They would benefit from being open to discussion, which they are generally not. There are an absolute plethora of examples. See Peter Boghossian's street interviews/surveys for example.
No it's not, lol. Logistically speaking, it makes zero sense to hire an anti-diversity advocate for a DEI role. Companies only have DEI teams because they want to promote diversity, equity, and inclusion; they wouldn't hire someone who's actively going to detract from that effort.
It'd be like hiring a reckless loudmouth who loves to make people look bad as your head of PR. Literally the opposite of what you need them to accomplish.
(I also find it suspect that equity or inclusion are "political," but that's another matter.)
> I also find it suspect that equity or inclusion are "political,"
The way you say "suspect" seems like an attempt to sway opinion, which seems like a tacit admission that that the terms are political.
For instance, inclusion of who? What groups do you divide the world's people into such that you need one of every group for proper representation?
> Logistically speaking, it makes zero sense to hire an anti-diversity advocate for a DEI role.
I think most people can do jobs they don't agree with. An engineer can design a bridge that they didn't vote for, an administrator can follow rules they wouldn't have chosen, etc.
> Companies only have DEI teams because they want to promote diversity, equity, and inclusion;
How should you do that though? Is any diversity of thought allowed? For instance, is anyone allowed to think that affirmative action is ultimately harmful and focus on the diversity and inclusion over "equity", and/or argue for what they feel are more helpful methods?
Is DEI defined as a specific set of practices or a general goal of bettering society?
Generally, the people in support of DEI are fond of the expression "the personal is political" or even "everything is political", so why wouldn't DEI be political? Given that it involves the organization of society and is controversial, DEI seems like the prototypical example of something political. It would be clearer for everyone if DEI openly accepted their role as political commissars.
I have literally never once heard language like that from DEI professionals; in every context I've encountered them, they've basically been an emissary of HR and had a "be nice but don't rock the boat" mentality, for better or for worse.

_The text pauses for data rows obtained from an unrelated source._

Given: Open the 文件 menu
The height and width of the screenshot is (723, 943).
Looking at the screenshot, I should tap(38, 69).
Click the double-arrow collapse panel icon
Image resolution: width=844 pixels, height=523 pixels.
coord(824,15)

And I'm speaking as someone who falls into several ""diverse"" hiring categories. As much as I appreciate the philosophy of DEI work, I personally find most of it pretty toothless. There have even been multiple instances of myself and other rank-and-file coworkers trying to have discussions about bigotry at large (not even in the workplace itself), only to be shut down by those very same DEI coordinators under the guise of "let's use kind words instead of unkind words," because it's not good HR-speak to call a spade a spade.
Like, these are people employeed by huge corporate entities, not radical freedom fighters. A lot of it is just image work to make sure your company doesn't do or say shit that makes you look bad.
> There have even been multiple instances of myself and other rank-and-file coworkers trying to have discussions about bigotry at large (not even in the workplace itself), only to be shut down by those very same DEI coordinators under the guise of "let's use kind words instead of unkind words
How do you have these conversations such that you're using unkind words? Are you racially stereotyping people as bigots?
> I'm speaking as someone who falls into several ""diverse"" hiring categories.
Yeah, that makes sense. If your intersectionality was switched those conversation probably would have gotten people fired.
> I have literally never once heard language like that from DEI professionals
Like the "whiteness" thing from the other post. Rules for thee and not for me.
> not good HR-speak to call a spade a spade.
"Although the term has its origins in Greek literature, the subsequent negative connotations with the word 'spade' means that the phrase should be used with caution or not at all." -- Elimination of Harmful Language Initiative, Stanford
You might not be held to the same standard as other employees, if you can freely speak in this fashion...
I had someone from our diversity team say, in a meeting of 100+, that the problem that the team are trying to combat is "whiteness". This coming from a white woman who quite openly said that she'd only recently started identifying as diverse because one of her parents spoke a non-English language.